Rash occurred most frequently in patients younger than 40 years of age, in postmenopausal women receiving hormone replacement therapy, and in patients who received gemifloxacin for longer than 7 days (although this was not evident in men 40 years of age and older); the reason for this observation has not been clearly elucidated. Although no morbidity or mortality attributable to severe skin reactions have been reported with gemifloxacin in clinical trials, the manufacturer states that gemifloxacin should be discontinued at the first appearance of a rash or any other sign of hypersensitivity. Phototoxicity has been reported rarely (0.039%) in clinical trials with gemifloxacin. However, as with other quinolones, the manufacturer states that patients should be advised to avoid unnecessary exposure to strong sunlight or artificial (UV) light (e.g., sunlamps, solariums) and to use a broad-spectrum sunscreen when in bright sunlight. Gemifloxacin should be discontinued if a photosensitivity reaction is suspected.

> **DATA SHOWN**

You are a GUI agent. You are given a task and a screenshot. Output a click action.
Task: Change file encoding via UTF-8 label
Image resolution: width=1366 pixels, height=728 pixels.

> **TASK TO COMPLETE**
Continue the text on gemifloxacin's skin reactions from its last sentence.

> **REPLY TO THE TASK**
Hepatic Effects

Increases in serum AST (SGOT) and/or ALT (SGPT) concentrations have been reported in approximately 1-2% of patients receiving the usually recommended gemifloxacin dosage in clinical studies. Such increases were not associated with clinical manifestations and resolved following discontinuance of the drug. In a limited study evaluating a higher dosage of gemifloxacin (640 mg daily), transient increases in ALT concentrations were reported in 4% of patients and were 8-10 times the upper limit of normal in at least 2 patients.

Specific Populations Pregnancy Category C. Lactation

Gemifloxacin is distributed into milk in rats. Since it is not known whether gemifloxacin is distributed into milk in humans, the drug should not be used in nursing women unless the possible benefits outweigh the potential risks.

Pediatric Use

Safety and efficacy not established in children or adolescents younger than 18 years of age.

Geriatric Use

Approximately 30% of patients included in clinical studies of gemifloxacin were 65 years of age or older and 12% were 75 years of age or older. No overall differences in safety or efficacy were observed between geriatric individuals and younger adults. However, the incidence of rash appears to be lower in geriatric patients than in those younger than 40 years of age; the reason for this observation has not been clearly elucidated. No dosage adjustment is necessary in geriatric patients.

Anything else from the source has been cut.